Experiences and Attitudes Key in Literacy Development, Literacy Comprehension

Through her interviews, Brandt attempts to gather different attitudes and experiences with both reading and writing a wide variety of people in order to discover, not "how people make meaning through reading and writing" but rather "how people make meaning of" them. (pg. 460) Thus, she studies the intricacies of various influencing factors in the learning process, not limited to home or school-based learning, in order to explore how they have acquired their roles in human lives.

I think Brandt summed up the results of her research best when she wrote: "It appears that what gives writing its particular value for people--its usefulness in maintaining material life, withholding experience for private reflection, and resisting conformity and control--are the very qualities that make writing a problematic practice for adults to pass on to children or for children to share easily with adults. Paradoxically, writing remains more invisible than reading, both because of how it is embedded in mundane, workaday concerns and because of how it is surrounded by privacy, secrecy, and suspicion. Consequently, parents and children have fewer ways of seeing, naming, and talking about writing than appears to be the case for reading." (page 473)

While she meandered and repeated her points far too often, she did reveal some interesting tidbits, such as this paradox in which reading and writing do not equate. It makes sense then to say that the reason it is easier to talk about making meaning through reading and writing rather than of is because such perspectives are passed on through traditional child-rearing and educational methods, and thus generationally reinforced to a great degree. Thus, literacy development focuses less on critical, interpretive writing skills, aside from the practicalities, and more on reading as a source of enjoyment and closeness between family members. In my eyes, the former results in personal pleasure, healing, or growth, while the latter provides insight into the previous results.
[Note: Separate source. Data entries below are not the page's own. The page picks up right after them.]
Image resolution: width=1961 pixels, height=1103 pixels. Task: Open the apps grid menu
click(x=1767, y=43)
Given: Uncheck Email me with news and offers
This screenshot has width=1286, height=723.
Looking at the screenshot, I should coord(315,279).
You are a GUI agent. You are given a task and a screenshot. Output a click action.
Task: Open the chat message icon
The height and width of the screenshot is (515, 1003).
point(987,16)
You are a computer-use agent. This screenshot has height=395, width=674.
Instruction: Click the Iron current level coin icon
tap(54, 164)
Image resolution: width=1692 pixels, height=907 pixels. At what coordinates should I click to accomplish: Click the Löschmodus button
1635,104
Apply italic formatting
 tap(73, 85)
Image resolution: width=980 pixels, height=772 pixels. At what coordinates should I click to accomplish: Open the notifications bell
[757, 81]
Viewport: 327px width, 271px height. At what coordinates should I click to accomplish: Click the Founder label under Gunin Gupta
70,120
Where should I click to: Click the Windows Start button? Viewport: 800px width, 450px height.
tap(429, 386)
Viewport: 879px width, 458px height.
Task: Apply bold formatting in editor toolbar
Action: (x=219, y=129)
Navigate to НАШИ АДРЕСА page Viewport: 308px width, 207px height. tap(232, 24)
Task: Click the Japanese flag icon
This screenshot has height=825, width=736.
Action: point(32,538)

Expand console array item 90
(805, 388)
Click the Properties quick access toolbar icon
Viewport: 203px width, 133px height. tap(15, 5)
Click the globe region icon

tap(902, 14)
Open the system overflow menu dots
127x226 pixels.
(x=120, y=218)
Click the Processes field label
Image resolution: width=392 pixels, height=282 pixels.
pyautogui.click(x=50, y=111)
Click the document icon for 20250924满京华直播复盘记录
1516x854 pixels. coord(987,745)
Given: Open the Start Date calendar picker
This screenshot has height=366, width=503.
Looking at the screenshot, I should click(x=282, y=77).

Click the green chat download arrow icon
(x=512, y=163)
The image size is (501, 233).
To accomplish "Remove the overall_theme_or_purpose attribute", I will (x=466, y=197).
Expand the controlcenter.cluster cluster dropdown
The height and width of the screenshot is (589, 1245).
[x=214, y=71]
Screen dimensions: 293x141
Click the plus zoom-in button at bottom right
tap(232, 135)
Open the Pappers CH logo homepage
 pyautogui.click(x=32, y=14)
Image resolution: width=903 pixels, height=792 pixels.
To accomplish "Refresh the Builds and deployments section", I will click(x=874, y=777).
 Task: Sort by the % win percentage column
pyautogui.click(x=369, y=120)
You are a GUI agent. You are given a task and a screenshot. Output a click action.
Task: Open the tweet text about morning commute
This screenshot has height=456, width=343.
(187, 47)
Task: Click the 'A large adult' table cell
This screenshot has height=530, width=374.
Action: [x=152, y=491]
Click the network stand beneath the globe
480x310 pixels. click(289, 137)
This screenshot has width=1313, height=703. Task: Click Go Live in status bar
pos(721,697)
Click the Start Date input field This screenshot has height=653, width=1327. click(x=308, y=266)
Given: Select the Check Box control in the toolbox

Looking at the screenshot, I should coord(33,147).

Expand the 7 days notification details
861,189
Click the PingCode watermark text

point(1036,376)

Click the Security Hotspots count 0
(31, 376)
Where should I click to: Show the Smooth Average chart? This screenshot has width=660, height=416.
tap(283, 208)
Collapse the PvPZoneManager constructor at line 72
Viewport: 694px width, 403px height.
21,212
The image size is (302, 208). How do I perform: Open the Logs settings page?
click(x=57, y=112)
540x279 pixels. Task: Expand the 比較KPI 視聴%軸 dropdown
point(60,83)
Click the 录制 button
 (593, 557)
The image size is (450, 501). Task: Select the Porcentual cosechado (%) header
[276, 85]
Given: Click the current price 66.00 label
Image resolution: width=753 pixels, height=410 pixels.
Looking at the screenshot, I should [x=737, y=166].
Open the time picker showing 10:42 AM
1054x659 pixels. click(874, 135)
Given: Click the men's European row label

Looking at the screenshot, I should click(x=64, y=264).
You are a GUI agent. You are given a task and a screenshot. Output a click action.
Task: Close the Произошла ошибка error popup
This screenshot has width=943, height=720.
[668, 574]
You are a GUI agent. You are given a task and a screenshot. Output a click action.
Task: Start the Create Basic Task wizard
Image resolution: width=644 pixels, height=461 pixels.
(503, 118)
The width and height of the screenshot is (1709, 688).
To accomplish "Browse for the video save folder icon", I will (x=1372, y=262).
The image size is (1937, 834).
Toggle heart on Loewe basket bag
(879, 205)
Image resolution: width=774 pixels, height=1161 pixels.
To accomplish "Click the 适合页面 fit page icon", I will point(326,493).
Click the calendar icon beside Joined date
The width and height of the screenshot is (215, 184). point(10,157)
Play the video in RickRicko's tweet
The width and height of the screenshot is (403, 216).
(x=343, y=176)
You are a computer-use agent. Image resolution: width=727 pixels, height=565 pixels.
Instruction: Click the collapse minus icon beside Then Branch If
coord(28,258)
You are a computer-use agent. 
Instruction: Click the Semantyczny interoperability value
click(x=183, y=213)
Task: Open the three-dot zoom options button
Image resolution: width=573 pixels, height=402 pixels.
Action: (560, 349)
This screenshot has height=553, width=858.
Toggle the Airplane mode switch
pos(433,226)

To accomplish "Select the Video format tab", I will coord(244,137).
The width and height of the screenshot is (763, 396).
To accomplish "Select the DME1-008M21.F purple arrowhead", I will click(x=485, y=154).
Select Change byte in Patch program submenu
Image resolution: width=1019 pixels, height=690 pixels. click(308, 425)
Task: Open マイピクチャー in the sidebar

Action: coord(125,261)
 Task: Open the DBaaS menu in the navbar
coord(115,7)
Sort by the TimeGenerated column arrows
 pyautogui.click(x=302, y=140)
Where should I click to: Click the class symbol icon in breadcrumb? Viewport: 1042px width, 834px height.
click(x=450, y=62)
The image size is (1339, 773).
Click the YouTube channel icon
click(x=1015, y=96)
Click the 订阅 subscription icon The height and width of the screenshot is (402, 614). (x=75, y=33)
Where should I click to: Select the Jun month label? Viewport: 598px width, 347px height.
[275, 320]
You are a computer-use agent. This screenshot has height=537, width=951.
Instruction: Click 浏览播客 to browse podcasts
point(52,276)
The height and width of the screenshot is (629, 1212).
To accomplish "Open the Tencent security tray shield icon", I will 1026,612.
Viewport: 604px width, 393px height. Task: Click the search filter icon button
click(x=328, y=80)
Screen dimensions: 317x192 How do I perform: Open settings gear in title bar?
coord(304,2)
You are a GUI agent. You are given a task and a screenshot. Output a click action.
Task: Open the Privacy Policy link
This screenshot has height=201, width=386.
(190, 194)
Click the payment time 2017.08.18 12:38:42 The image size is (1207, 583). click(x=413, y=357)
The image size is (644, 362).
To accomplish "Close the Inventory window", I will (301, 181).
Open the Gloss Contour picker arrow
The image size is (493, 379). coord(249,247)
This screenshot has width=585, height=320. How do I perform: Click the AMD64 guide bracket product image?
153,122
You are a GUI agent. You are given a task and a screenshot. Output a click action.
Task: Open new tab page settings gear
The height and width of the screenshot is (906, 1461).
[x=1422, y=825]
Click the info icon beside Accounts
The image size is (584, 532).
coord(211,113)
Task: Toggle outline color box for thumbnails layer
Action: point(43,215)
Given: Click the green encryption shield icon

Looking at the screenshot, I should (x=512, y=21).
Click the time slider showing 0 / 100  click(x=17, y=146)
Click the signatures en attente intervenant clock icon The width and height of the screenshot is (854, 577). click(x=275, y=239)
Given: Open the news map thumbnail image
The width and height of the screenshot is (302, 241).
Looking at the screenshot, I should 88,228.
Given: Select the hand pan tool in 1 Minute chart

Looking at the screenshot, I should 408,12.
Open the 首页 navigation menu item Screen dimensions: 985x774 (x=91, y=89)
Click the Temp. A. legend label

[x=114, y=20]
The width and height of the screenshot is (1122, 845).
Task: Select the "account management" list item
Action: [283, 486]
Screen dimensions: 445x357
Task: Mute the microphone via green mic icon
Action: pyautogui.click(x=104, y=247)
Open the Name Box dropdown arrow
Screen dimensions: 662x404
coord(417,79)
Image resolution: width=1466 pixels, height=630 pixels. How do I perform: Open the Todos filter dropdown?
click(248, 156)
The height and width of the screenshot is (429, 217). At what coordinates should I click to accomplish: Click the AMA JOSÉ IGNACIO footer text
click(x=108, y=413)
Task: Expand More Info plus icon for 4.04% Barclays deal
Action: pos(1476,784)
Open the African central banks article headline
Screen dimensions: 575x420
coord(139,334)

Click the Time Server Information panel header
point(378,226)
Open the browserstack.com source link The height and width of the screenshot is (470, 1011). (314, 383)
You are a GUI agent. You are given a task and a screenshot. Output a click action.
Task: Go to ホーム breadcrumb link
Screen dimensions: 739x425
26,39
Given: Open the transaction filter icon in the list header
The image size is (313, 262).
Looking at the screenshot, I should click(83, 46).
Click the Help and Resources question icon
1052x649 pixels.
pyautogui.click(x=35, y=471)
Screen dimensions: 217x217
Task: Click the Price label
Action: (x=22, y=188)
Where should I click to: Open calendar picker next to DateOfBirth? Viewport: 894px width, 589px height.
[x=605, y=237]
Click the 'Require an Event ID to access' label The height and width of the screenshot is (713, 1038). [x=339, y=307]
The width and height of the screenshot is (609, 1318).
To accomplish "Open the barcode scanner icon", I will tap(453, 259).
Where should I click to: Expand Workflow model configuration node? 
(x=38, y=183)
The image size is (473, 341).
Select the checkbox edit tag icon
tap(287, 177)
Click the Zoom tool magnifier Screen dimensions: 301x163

To be more specific, Brandt brought up a topic particularly interesting to me. She mentioned that the destruction of writing, such as journals and diaries containing personal information, only adds to the inequality of the two subjects. She argues that the sharing of writing validates its production and will help eliminate the paradox she appears to believe is negative and detrimental to the field of writing. By mentioning civil rights activism and otherwise, she seems to want to move the reader to express their emotions and feelings for social change, while still including various tales of the heartwarming connections people generally have forged with reading. She wants to incite positivity in writers, I think, or at least make writing less alienating than she sees it. In her eyes, and many others', written word is both a powerful tool and a source of enjoyment, and she seems to want people to become more aware of this duality so as to validate its place in our society and maintain readership with new-found reverence and respect for the craft she admires. By attempting to understand writing's place and power in our lives, Brandt seems to feel that partaking in this comprehensive study of how we learn can even give us a refreshing new outlook as readers. For the most part, I agree. We always need to step back and become cognizant of our actions and thoughts, and why should reading and writing be exempt? We don't only live through our actions and thoughts, but rather advance through our reevaluation of them and by making any changes we see fit.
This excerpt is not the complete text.